SET TASKS -
1. Name every command-line argument that the ONNX quantization post lists for run.py.
2. According to the ONNX quantization post, what image was used to check whether the model was quantized well?
3. Extend the ONNX quantization post past its final line.

TEXT SEGMENT -

⁂

ONNX Model Quantization


서론

This post shows how to Quantize ONNX model.

Use : MobileNetV2-12.onnx

목차

  1. Quantization
  2. Confirm the Model
  3. Consider of Quantization
  4. Sharing Code

Quantization

  • You need to download run.py and resnet50_data_reader.py in the same folder.
  • resnet50_data_reader.py include preprocessing function so that model which you would like to quantization gets input same as training.
  • you can download them from here

Put this below command to make your model quantized.

  • input_model : The model you would like to quantize.
  • output_model : Model name after quantization
  • calibrate_dataset : Calibration Dataset Path
  • quant_format : Quantization format
    • Here is Quantization Format
      • QOperation : If you don’t need more than 16bit operation, After being quantized once, it continues to the end without dequantizing.
      • ONNXQuantizer Module is executed.
      • QDQ : after quantization operation is finished from a node, Dequantize will execute.
        • QDQQuantizer Module is executed.
  • per_channel : channel 별로 Quantization 할 것인지 여부. False 일 경우 모든 입력 텐서에 대해서 하나의 값으로 zero_point와 scale이 결정 된다.
python3 run.py --input_model='./modified_edited_mobilenet12.onnx' --output_model='./output.model' --calibrate_dataset='./imagenet-sample-images' --quant_format QOperator --per_channel True

Confirm the Model

I used parrot image to confirm whether the model quantized well or not.

We did it!

Consider of Quantization

  1. Need to edit pre-processing function
    1. Edit _preprocess_images function from resnet50_data_reader.py
  2. Write pre-processing code same as training the model.
  3. Quantization parameter
    • op_types_to_quantize (list) : quantization 시킬 특정 연산자만 지정 가능
    • reduce_range (bool) : True 시 weight 및 8비트에서 7비트 전환됨
    • activation_type (QuantType) : 입력 값을 int8/uint8 로 양자화
    • weight_type (QuantType) : 가중치 값을 int8/uint8 로 양자화
    • nodes_to_quantize, nodes_to_exclude (list(str)): 특정 노드만 양자화, 특정 노드만 제외
  4. preprocessing
    • Do quantization after pre-process images.

⁂

DATASET SECTION -

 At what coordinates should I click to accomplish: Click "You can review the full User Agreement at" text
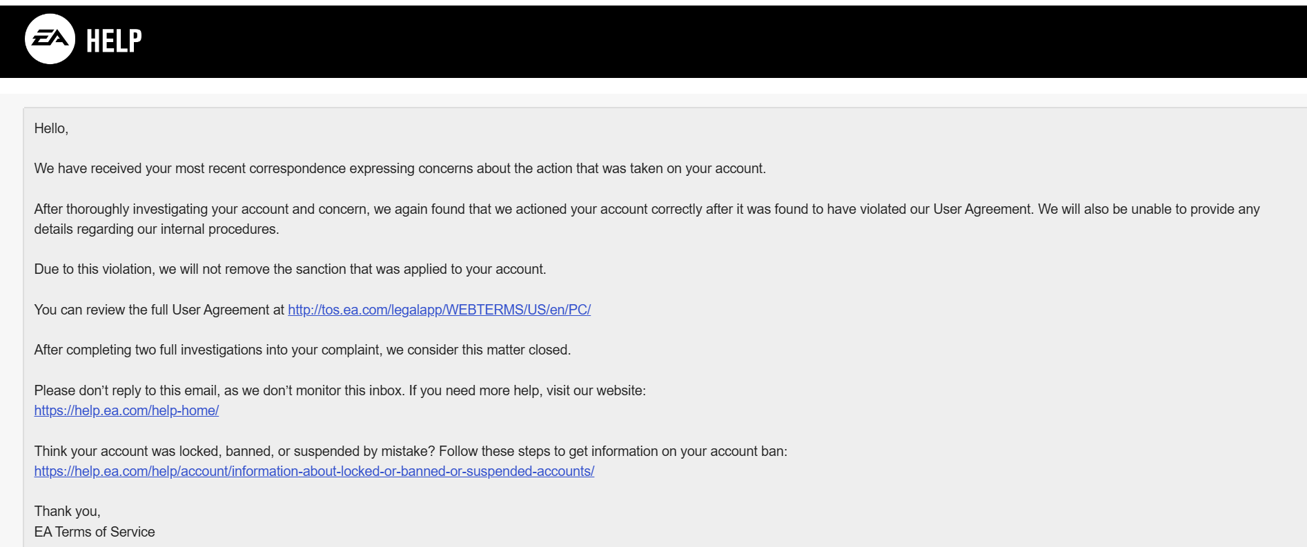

⁂

THE REPLIES -
1. input_model, output_model, calibrate_dataset, quant_format, per_channel

2. A parrot image.

3.
  5. quantize_static vs quantize_dynamic

현재 코드는 static으로 구현 된 상태. dynamic의 경우에는 calibration 데이터는 필요 없지만, 매 계산마다 scale과 zero point를 재계산 하여 최적의 파라미터로 네트워크에 입력하게 된다. 이럴 경우 노드의 복잡도가 더 커지므로 static 이용 권장한다.

Sharing Code

ONNX Inference Code
import cv2
import numpy
import onnxruntime
import onnx

with open("imagenet_classes.txt", "r") as f :
    categories = [s.strip() for s in f.readlines()]

def softmax(x):
    e_x = numpy.exp(x - numpy.max(x))
    return e_x / e_x.sum()


image_filepath = './parrot.jpg'
image = cv2.imread(image_filepath, 1)  # image read
image = cv2.cvtColor(image, cv2.COLOR_BGR2RGB)
image_data = cv2.resize(image, (256, 256), interpolation=cv2.INTER_LINEAR).astype(
    numpy.float32)  # cv2.INTER_LINEAR
image_data = image_data[16:240, 16:240, :].copy()
image_data = image_data.transpose([2, 0, 1])  # C, H, W
mean = numpy.array([0.079, 0.05, 0]) + 0.406  # 0.485, 0.456, 0.406
std = numpy.array([0.005, 0, 0.001]) + 0.224  # 0.229, 0.224, 0.225

for channel in range(image_data.shape[0]):
    image_data[channel, :, :] = (image_data[channel, :, :] / 255 - mean[channel]) / std[channel]  # RGB

image_data= numpy.expand_dims(image_data, axis=0)  # 1, 3, 224, 224

ort_session = onnxruntime.InferenceSession("output.onnx")

first_input_name = ort_session.get_inputs()[0].name
first_output_name = ort_session.get_outputs()[0].name

#print(first_input_name, first_output_name)
ortvalue = onnxruntime.OrtValue.ortvalue_from_numpy(image_data)
outputs = ort_session.run(["output"], {"input" : ortvalue})
outputs = softmax(outputs[0][0])
idx = numpy.argmax(outputs)
print(f"Label: {categories[idx]}, score: {outputs[idx]}")
Preprocessing Code
import numpy
import onnxruntime
import os
from onnxruntime.quantization import CalibrationDataReader
from PIL import Image
import cv2

def _preprocess_images(images_folder: str, height: int, width: int, size_limit=0):
    """
    Loads a batch of images and preprocess them
    parameter images_folder: path to folder storing images
    parameter height: image height in pixels
    parameter width: image width in pixels
    parameter size_limit: number of images to load. Default is 0 which means all images are picked.
    return: list of matrices characterizing multiple images
    """

    image_names = os.listdir(images_folder)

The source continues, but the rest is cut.